Output the entries below as a numbered list with one line per item. Skip blank lines and leave the pictures out.
-- begin --
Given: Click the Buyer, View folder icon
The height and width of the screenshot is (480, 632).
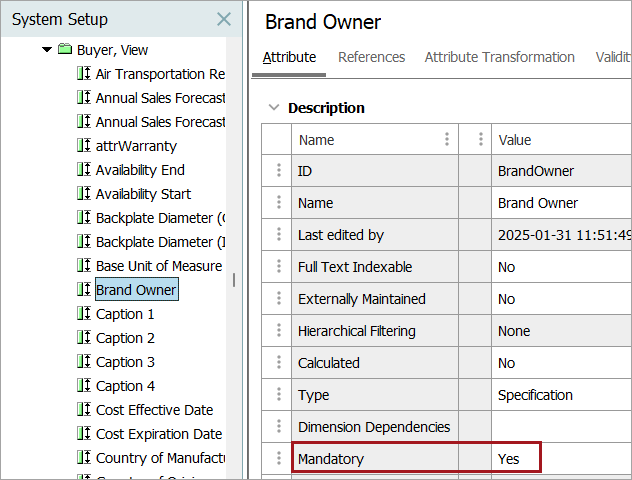Looking at the screenshot, I should tap(65, 50).
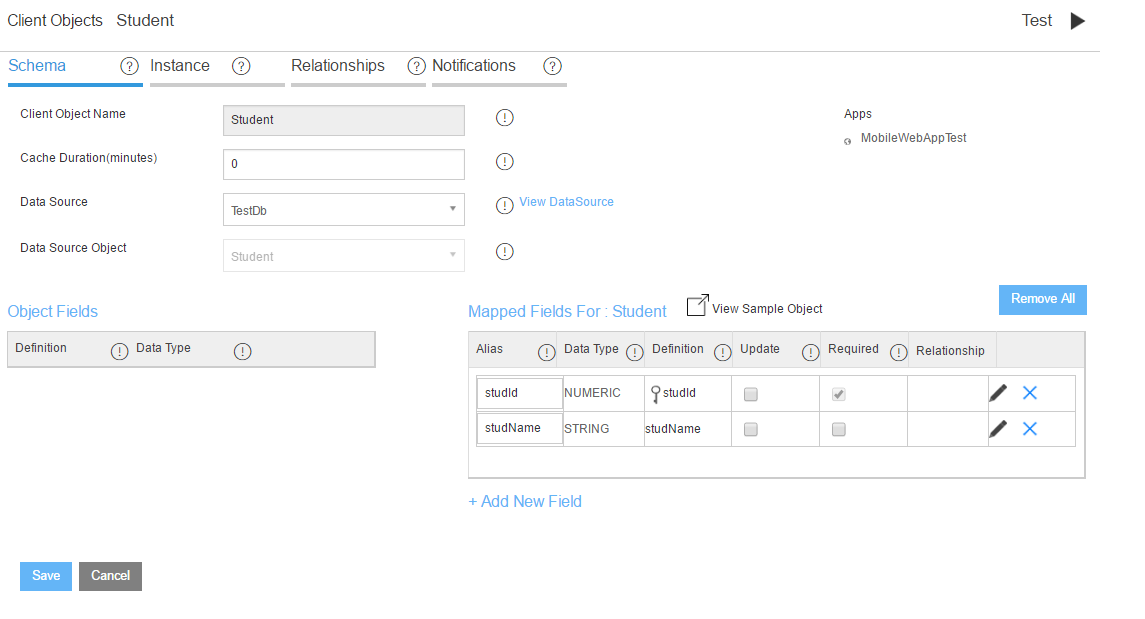Viewport: 1145px width, 619px height.
Task: Expand the Data Source Object dropdown
Action: tap(343, 256)
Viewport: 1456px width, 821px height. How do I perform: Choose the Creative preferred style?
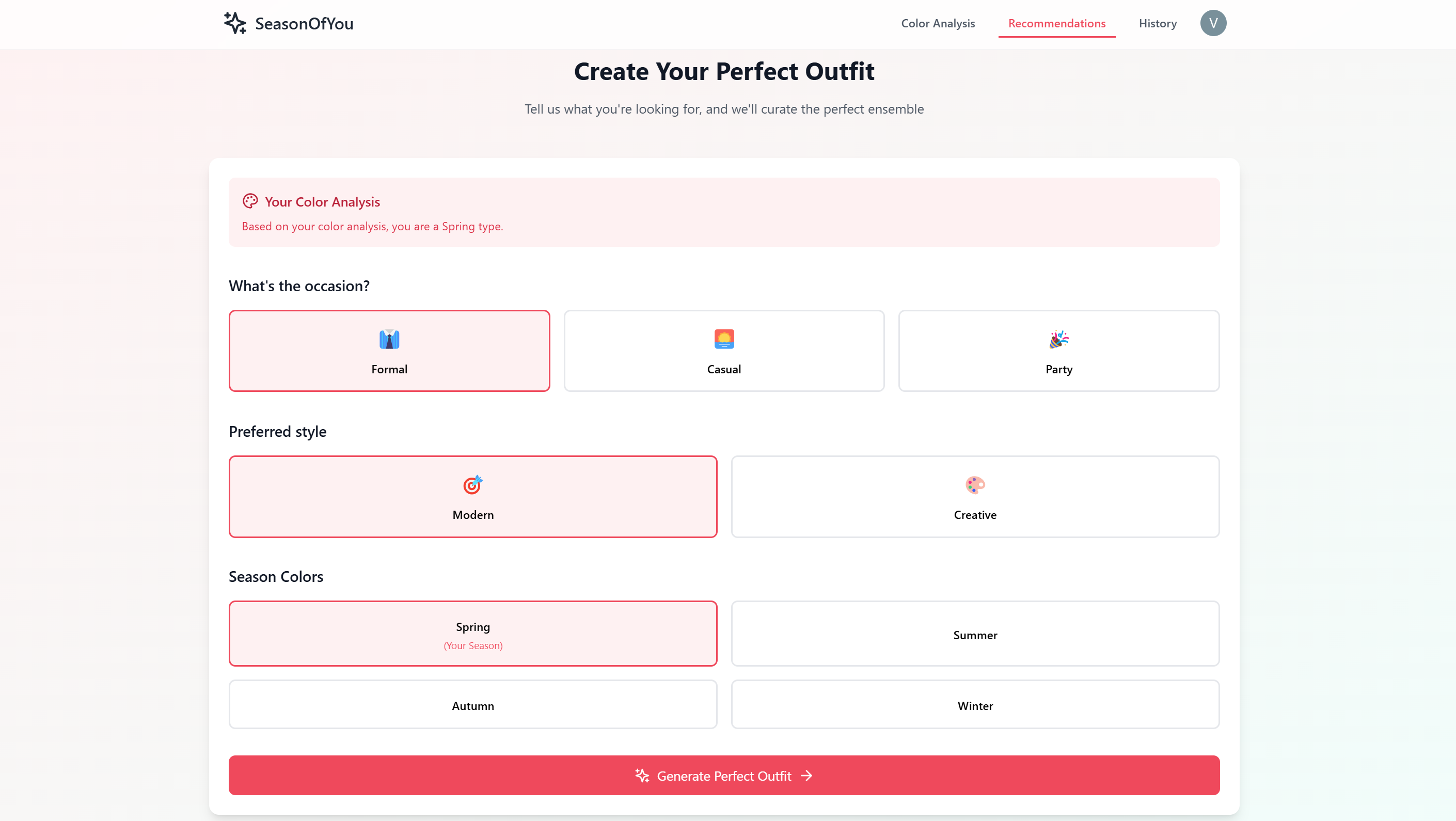tap(974, 496)
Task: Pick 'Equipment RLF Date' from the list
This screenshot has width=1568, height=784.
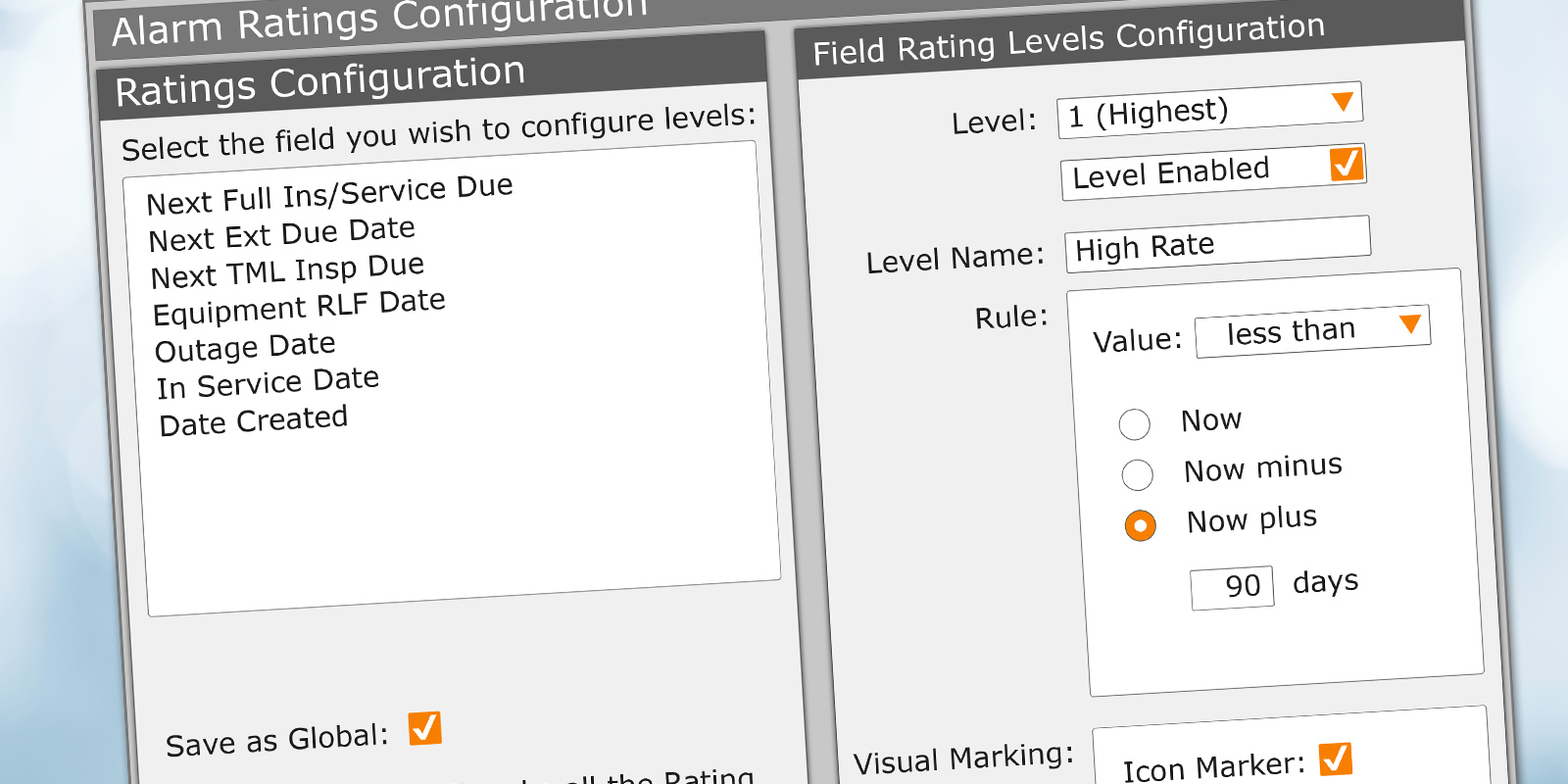Action: 299,308
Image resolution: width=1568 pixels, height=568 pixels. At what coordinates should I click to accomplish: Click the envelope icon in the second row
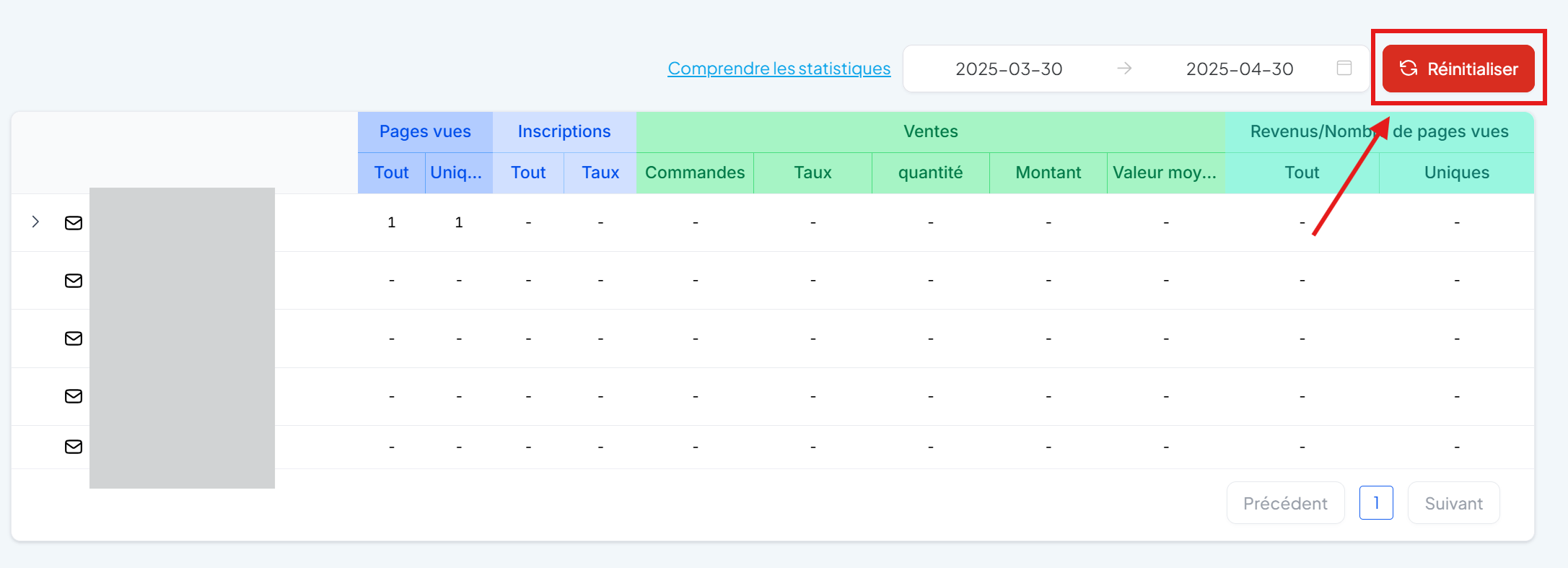point(74,281)
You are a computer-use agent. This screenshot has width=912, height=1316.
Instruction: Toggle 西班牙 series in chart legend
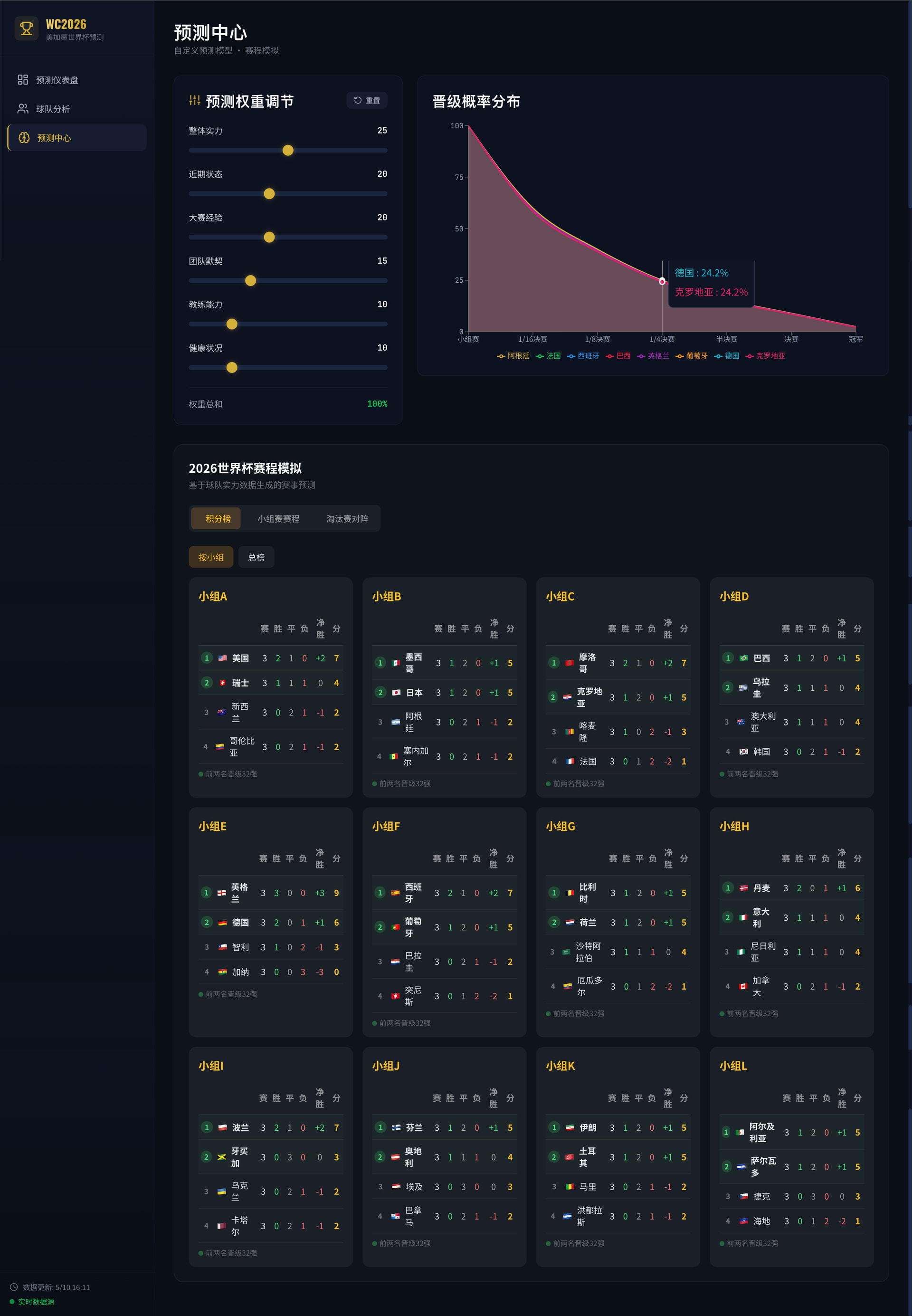pyautogui.click(x=583, y=356)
-- end --
▶ [Expected answer]:
1. Given: Click the Buyer, View folder icon
2. The height and width of the screenshot is (480, 632).
3. Looking at the screenshot, I should tap(65, 50).
4. Viewport: 1145px width, 619px height.
5. Task: Expand the Data Source Object dropdown
6. Action: tap(343, 256)
7. Viewport: 1456px width, 821px height. How do I perform: Choose the Creative preferred style?
8. tap(974, 496)
9. Task: Pick 'Equipment RLF Date' from the list
10. This screenshot has width=1568, height=784.
11. Action: 299,308
12. Image resolution: width=1568 pixels, height=568 pixels. At what coordinates should I click to accomplish: Click the envelope icon in the second row
13. point(74,281)
14. You are a computer-use agent. This screenshot has width=912, height=1316.
15. Instruction: Toggle 西班牙 series in chart legend
16. pyautogui.click(x=583, y=356)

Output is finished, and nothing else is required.